Court Opinion

ID: 5974721
Source: CourtListenerOpinion
Date Created: 2022-01-13 07:51:01.714558+00
Date Added: 2024-06-11T08:48:37.785884
License: Public Domain

Casey, J.
(dissenting). The CPL provides that a Grand Jury may indict a person when the evidence before it both establishes all the elements of the crime and also establishes reasonable cause to believe that the accused committed the crime to be charged (CPL 190.65 [1]). The first prong requires that the People present a prima facie case; the second dictates the degree of certitude Grand Jurors must possess to indict (People v Jennings, 69 NY2d 103, 115).
County Court did not impose a higher standard of certitude than that imposed by the second prong of the requirement contained in CPL 190.65 (1). Nor did County Court invade the province of the Grand Jury to weigh the evidence and decide whether the evidence met the "reasonable cause” standard. Rather, County Court’s analysis focused on the first prong of the statutory requirements and concluded that the People had failed to present evidence to establish all of the elements of the crimes. I agree with that analysis and conclusion.
As to the petit larceny charge, a person is guilty of that crime when he steals property (Penal Law § 155.25), and a person steals property "when, with intent to deprive another of property or to appropriate the same to himself or to a third person, he wrongfully takes, obtains or withholds such property from an owner thereof’ (Penal Law § 155.05 [1]). The *824majority concedes that, at best, the evidence establishes that defendant was engaged in a college prank, moving the chair from one college building to another. In his statement, defendant admitted that he had taken the chair from one dormitory and was going to put it in the lounge area of another dormitory, as a prank. There is no evidence, and the majority cites to none, that defendant intended to deprive anyone of the chair, or to appropriate the chair to himself or a third person. As in People v Jennings (supra, at 119-121), the problem presented in this case is similar to that presented in the "joy-riding” cases, in which the absence of an intent to permanently deprive or appropriate removes the temporary intentional misuse of another’s property from the purview of the larceny statutes (supra, at 119, n 4).
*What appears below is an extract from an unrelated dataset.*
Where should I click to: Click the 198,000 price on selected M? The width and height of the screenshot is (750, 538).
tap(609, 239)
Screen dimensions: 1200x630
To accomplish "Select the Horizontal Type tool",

The crime of criminal possession of stolen property in the fifth degree (Penal Law § 165.40) requires proof that a larceny was committed (People v Colon, 28 NY2d 1, 8-9, cert denied 402 US 905). As concluded above, the People failed to make out a prima facie case that defendant committed a larceny and there is nothing in the record to suggest that any other person committed a larceny.
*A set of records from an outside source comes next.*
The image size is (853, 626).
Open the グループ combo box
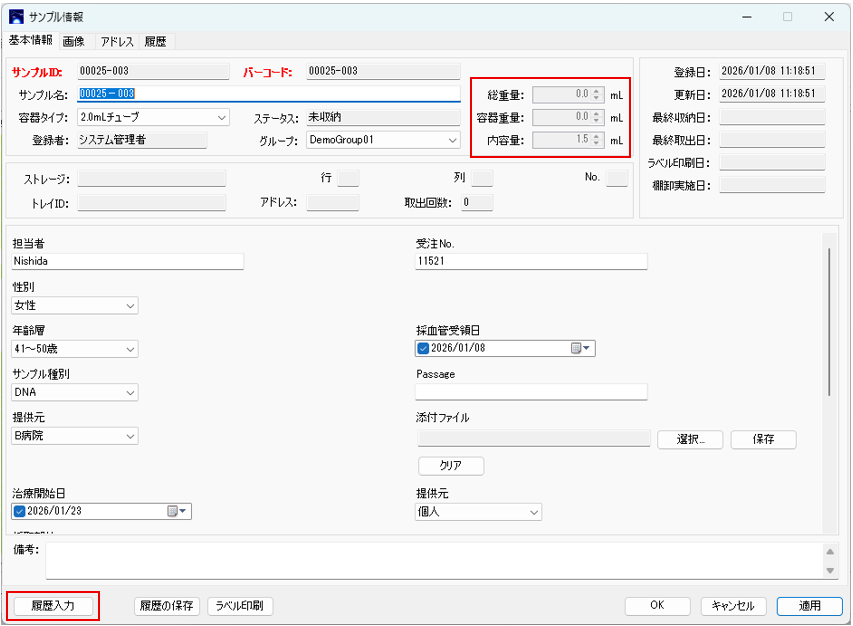pyautogui.click(x=452, y=140)
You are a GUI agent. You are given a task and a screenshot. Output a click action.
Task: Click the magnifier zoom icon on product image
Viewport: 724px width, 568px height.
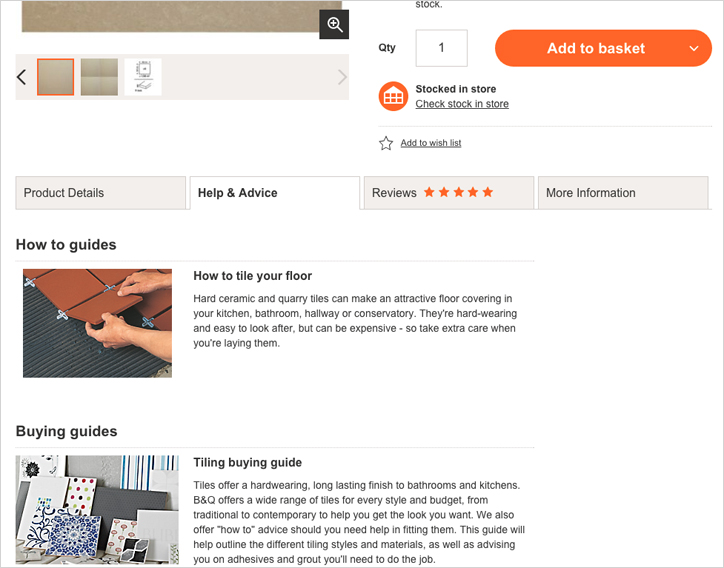pyautogui.click(x=334, y=24)
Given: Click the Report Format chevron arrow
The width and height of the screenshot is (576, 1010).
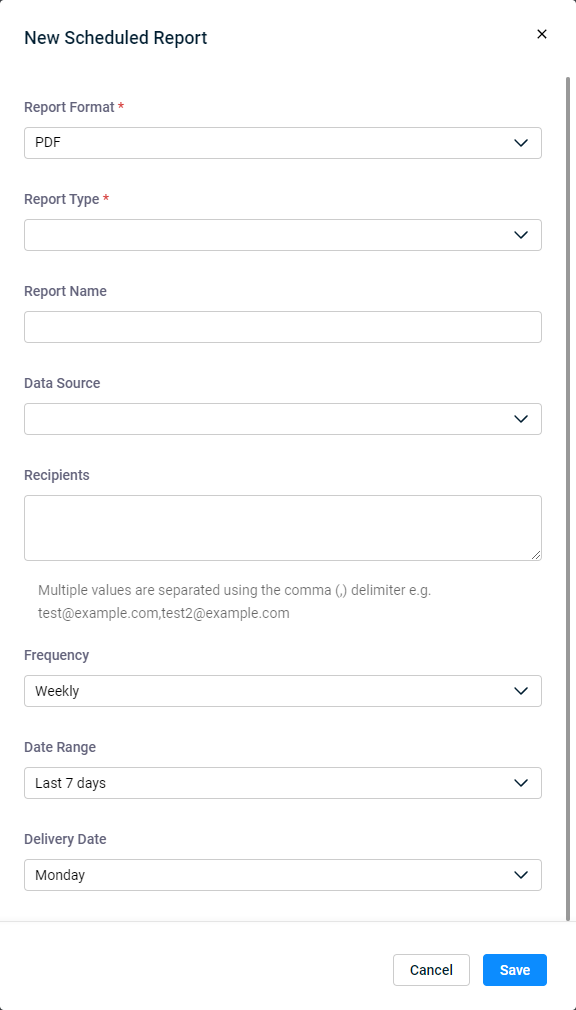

Pursuant to Penal Law § 205.30, the crime of resisting arrest can occur only when a peace officer is effecting a lawful arrest. In the absence of any evidence of the elements of larcenous intent and the commission of a larceny, it is my view that the police officers had no grounds to believe that defendant had committed a larceny or possessed stolen property and, therefore, no basis existed for the officers’ attempt to effect a warrantless arrest of defendant. Defendant, therefore, could not commit the crime of resisting arrest (see, People v Peacock, 68 NY2d 675, 677).
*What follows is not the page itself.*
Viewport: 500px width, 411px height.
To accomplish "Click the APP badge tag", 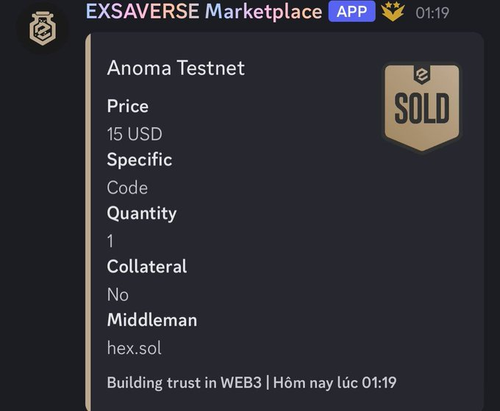I will pyautogui.click(x=352, y=12).
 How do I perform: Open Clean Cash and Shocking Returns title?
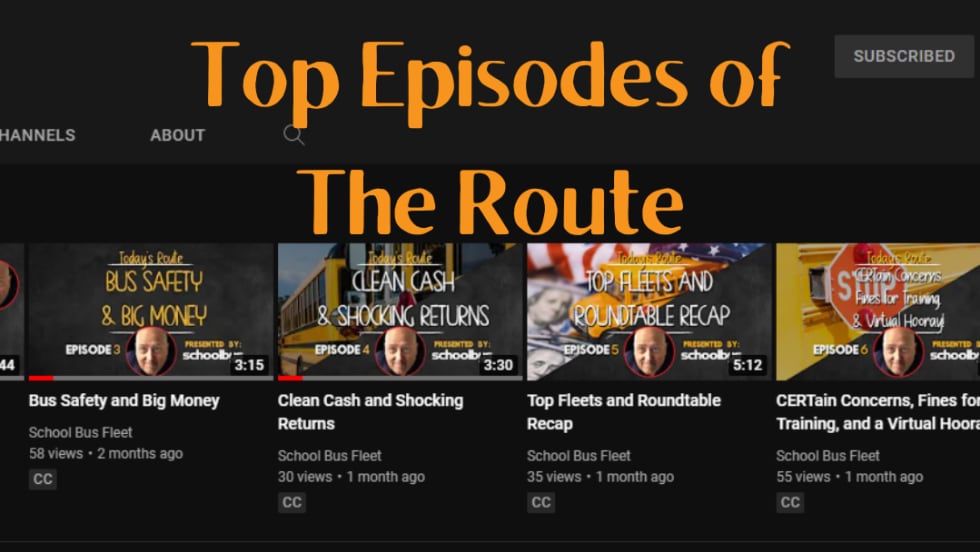pyautogui.click(x=371, y=412)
In the absence of any evidence that defendant intended to cause any injuries to Officer Kathy Zoner, defendant was charged with assault in the second degree under Penal Law § 120.05 (3), pursuant to which the People were required to establish that defendant, with intent to prevent a peace officer from performing a lawful duty, caused physical injury to such peace officer. Assuming that the officers were justified in pursuing defendant when he ran after they told him he was under arrest (see, People v Martinez, 80 NY2d 444, 447), the undisputed evidence establishes that Zoner was injured while attempting to effect an arrest by taking defendant into custody. It is my view that because the warrantless arrest was unjustified, Zoner was not performing a lawful duty regardless of whether the police were justified in engaging in some lesser *825level of intrusion (see, People v Voliton, 190 AD2d 764, affd 83 NY2d 192).
County Court’s order should be affirmed.
Ordered that the order is reversed, on the law, motion denied, indictment reinstated and matter remitted to the County Court of Tompkins County for further proceedings not inconsistent with this Court’s decision.